I had obtained more from Marcia Thal than I'd expected. Maybe it was as much as I needed.
You have to know when to stop. You can never find out everything, but you can almost always find out more than you already know, and there is a point at which the additional data you discover is irrelevant and time you spend on it wasted.
I could fly out to Indiana. I would learn more, certainly. But when I was done I didn't think I would necessarily know more than I did now. I could fill in names and dates. I could talk to people who had memories of their own of Wendy Hanniford. But what would I get for my client?
I signaled for the check. While the waitress was adding things up, I thought of Cale Hanniford and asked Marcia Thal if Wendy had spoken often of her parents.
"Sometimes she talked about her father."
"What did she say about him?"
"Oh, wondering what he was like."
"She felt she didn't know him?"
"Well, of course not. I mean, I gather he died before she was born, or just about. How could she have known him?"
"I meant her stepfather."
"Oh. No, she never talked about him that I remember, except to say vaguely that she ought to write them and let them know everything was all right. She said that several times, so I got the impression it was something she kept not getting around to."
I nodded. "What did she say about her father?"
"I don't remember, except I guess she idolized him a lot. One time I remember we were talking about Vietnam, and she said something about how whether the war was bad or not, the men who were fighting it were still good men, and she talked about how her father was killed in Korea. And one time she said, If he had lived, I guess everything would be different.' "
"Different how?"
"She didn't say."
Chapter 11
I gave the car back to the Olin people a little after two. I stopped for a sandwich and a piece of pie and went through my notebook, trying to find a way that everything would connect with everything else.

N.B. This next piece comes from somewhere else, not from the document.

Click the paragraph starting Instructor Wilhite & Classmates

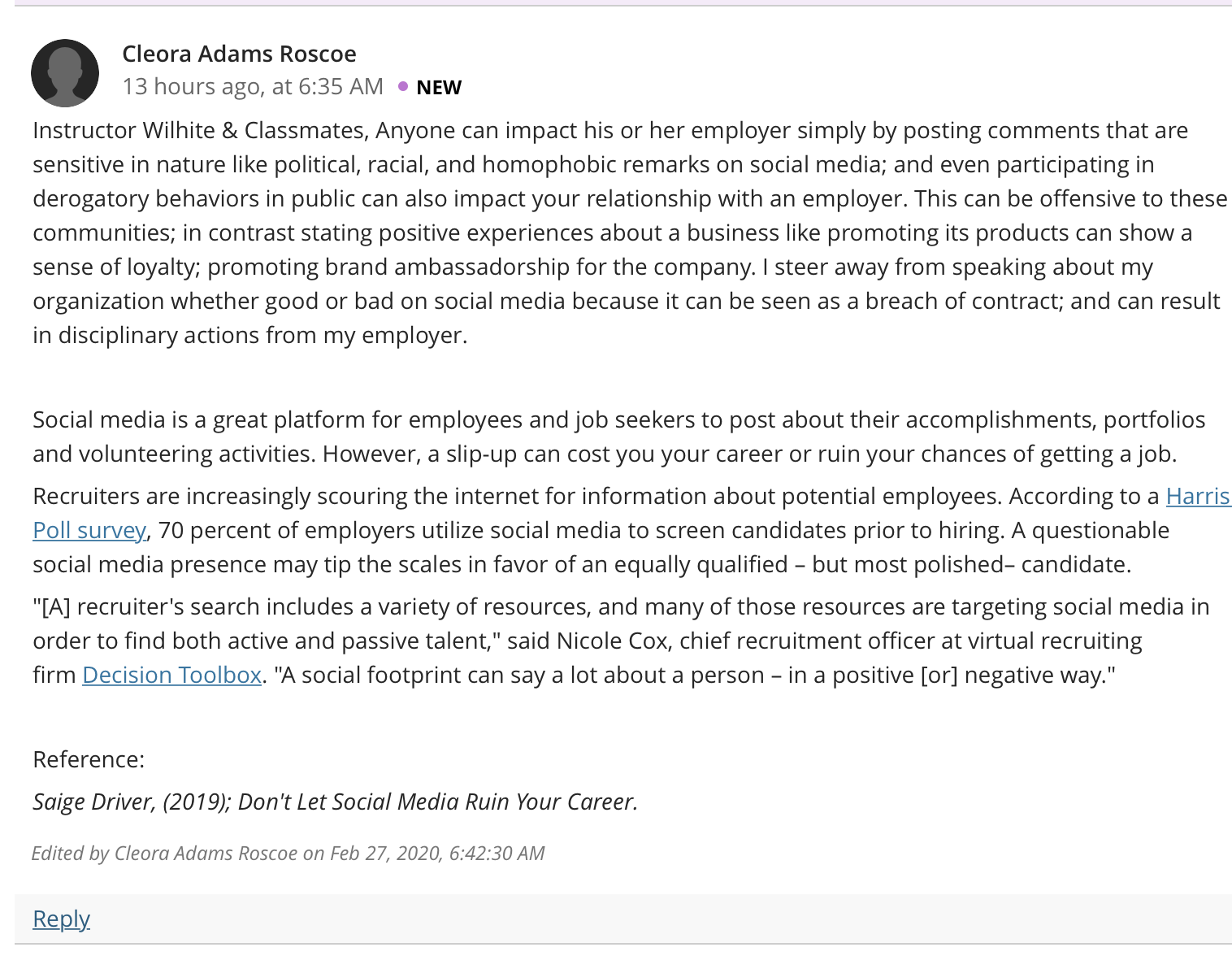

Wendy Hanniford. She had a thing for older men, and if you wanted to you could run a trace on it all the way back to unresolved feelings for the father she never saw. At college she realized her own power and had affairs with professors.
Then one of them fell too hard for her and a wheel came off, and by the time it was over she was out of school and on her own in New York.
There were plenty of older men in New York. One of them took her to Miami Beach. The same one, or another, provided her with a job reference when she rented her apartment. And all along the line there must have been plenty of older men to take her to dinner, to slip her twenty dollars for taxi fare, to leave twenty or thirty or fifty dollars on the bureau.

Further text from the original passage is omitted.